A: While possible, it is not recommended for optimal lifetime and reliability unless necessary for the application. Operating at the typical 20mA condition or lower will reduce thermal stress and increase longevity. Always consider the derating above 50°C ambient.

Q: Why is a series resistor necessary for each LED in parallel?
A: The forward voltage (VF) of LEDs has a manufacturing tolerance. Without individual resistors, LEDs with a slightly lower VF will draw disproportionately more current, leading to brightness mismatch and potential overcurrent failure. The resistor acts as a simple, effective current regulator for each LED.

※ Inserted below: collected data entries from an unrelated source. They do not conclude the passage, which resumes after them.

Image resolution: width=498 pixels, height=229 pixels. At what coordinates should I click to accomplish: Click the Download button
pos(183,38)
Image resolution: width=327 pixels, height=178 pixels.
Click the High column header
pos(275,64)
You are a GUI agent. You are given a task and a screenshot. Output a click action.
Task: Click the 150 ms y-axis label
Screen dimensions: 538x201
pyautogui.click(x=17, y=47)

Q: Is baking always required before soldering?
A: Baking is only required if the LEDs have been removed from their original moisture-barrier packaging and stored in a non-controlled environment for more than one week. This process removes absorbed moisture to prevent vapor pressure damage during the high-temperature reflow soldering process.

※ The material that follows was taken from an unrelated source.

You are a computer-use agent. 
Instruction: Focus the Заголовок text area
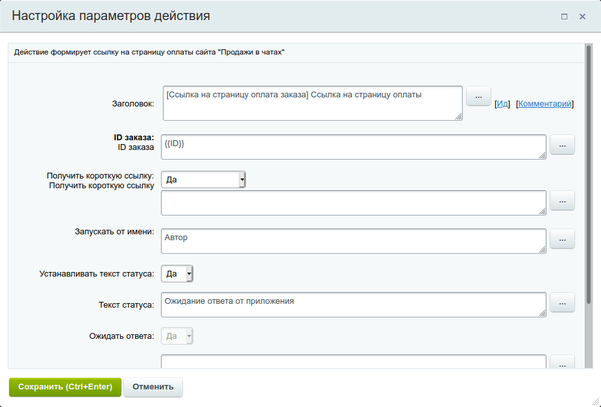312,103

11. Design and Usage Case Study

Consider designing a backlight for a small monochrome LCD display in a handheld medical device. The display requires even, red backlighting for night-time readability. The LTST-S110KRKT is selected for its side-emitting profile, fitting into a slim bezel. Four LEDs are placed along one edge of a light guide plate. Based on the required brightness and the light guide efficiency, the designer selects LEDs from Bin N (28-45 mcd) to ensure sufficient intensity. A constant current driver is used, with each LED having its own 100-ohm series resistor calculated for a 20mA drive current from a 5V supply. The PCB layout follows the suggested pad dimensions to ensure proper soldering and alignment. During assembly, ESD precautions are strictly followed, and the recommended lead-free reflow profile is used. The final product achieves uniform illumination with low power consumption and high reliability.

12. Operating Principle

An LED is a semiconductor p-n junction diode. When a forward voltage is applied, electrons from the n-type region and holes from the p-type region are injected into the junction region. When these charge carriers recombine, energy is released in the form of photons (light). The specific wavelength (color) of the emitted light is determined by the energy bandgap of the semiconductor material. The AlInGaP material system used in this LED has a bandgap corresponding to red light. The side-viewing package incorporates a molded plastic lens that shapes the emitted light, directing it laterally from the top surface of the component.

13. Technology Trends

The general trend in LED technology is toward higher efficiency (more lumens per watt), improved color rendering, and greater reliability. For indicator and backlight applications, miniaturization continues, with smaller package sizes becoming standard. There is also a focus on enhancing compatibility with advanced, low-temperature soldering processes to accommodate heat-sensitive substrates. Furthermore, the drive for higher brightness in smaller packages pushes advancements in chip design and thermal management within the package itself. The side-view LED format remains critical for ultra-thin display designs in mobile and wearable electronics.